**Task to complete:** Repeat the lines of the data exactly and exclude any picture among them.
☆ ☆ ☆ ☆ ☆
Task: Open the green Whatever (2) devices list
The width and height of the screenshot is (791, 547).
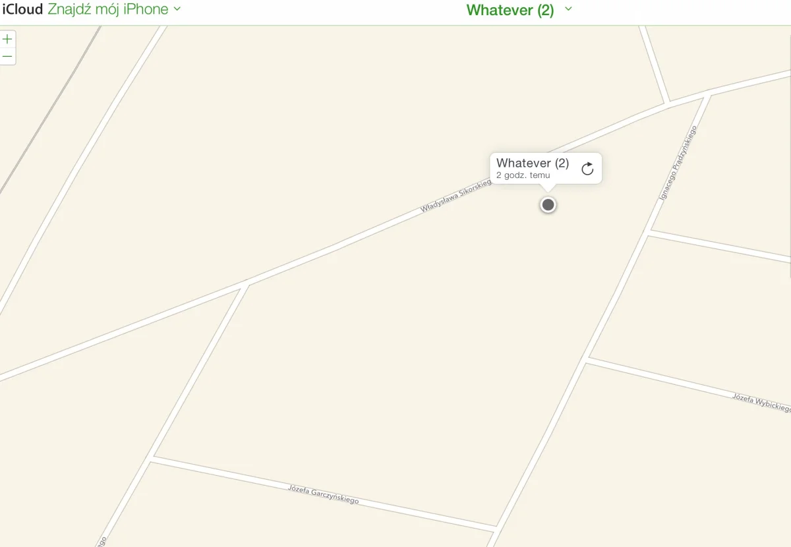Action: [510, 10]
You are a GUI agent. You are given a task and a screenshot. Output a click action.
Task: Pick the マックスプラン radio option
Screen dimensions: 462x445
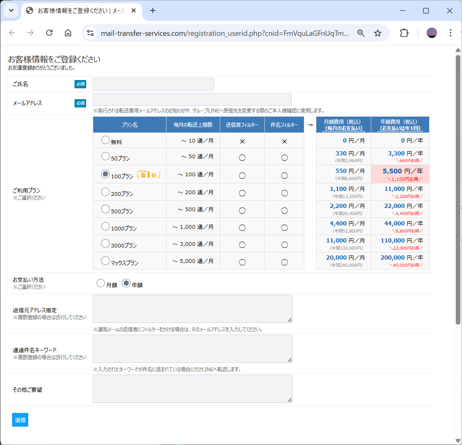click(105, 261)
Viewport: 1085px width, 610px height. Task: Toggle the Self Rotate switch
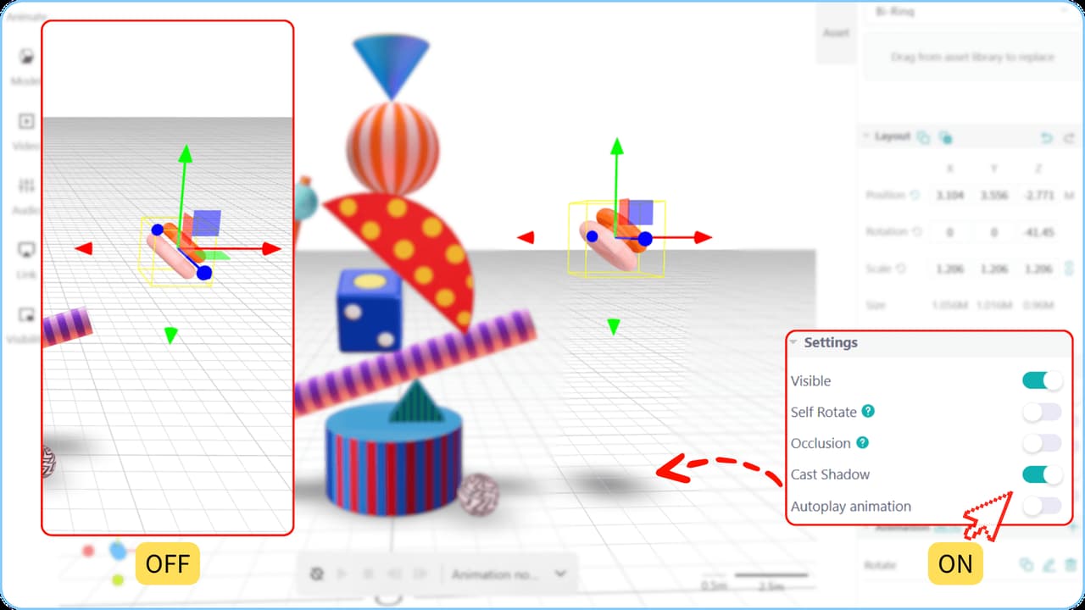[1042, 412]
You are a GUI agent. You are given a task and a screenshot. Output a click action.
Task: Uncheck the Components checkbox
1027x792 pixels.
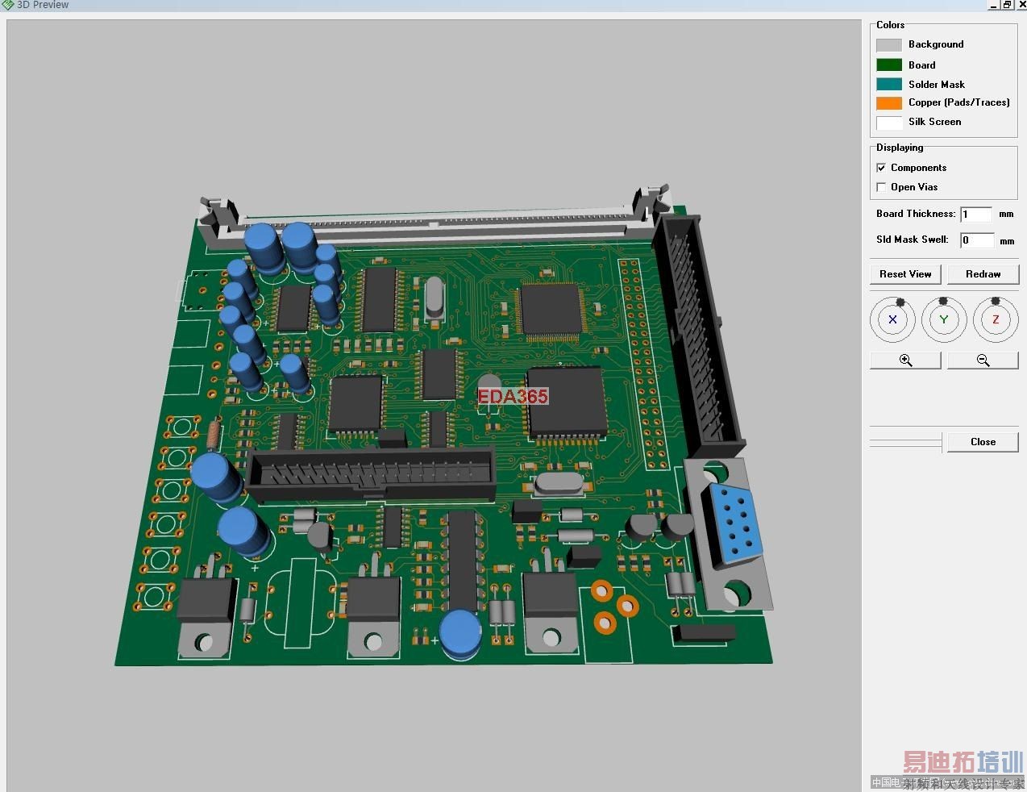click(x=881, y=168)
☆ ☆ ☆ ☆ ☆
**Written response:**
Task: Open the green Whatever (2) devices list
The width and height of the screenshot is (791, 547).
Action: [510, 10]
You are a GUI agent. You are given a task and a screenshot. Output a click action.
Task: Pick the マックスプラン radio option
Screen dimensions: 462x445
click(105, 261)
Viewport: 1085px width, 610px height. Task: Toggle the Self Rotate switch
[1042, 412]
You are a GUI agent. You are given a task and a screenshot. Output a click action.
Task: Uncheck the Components checkbox
1027x792 pixels.
click(x=881, y=168)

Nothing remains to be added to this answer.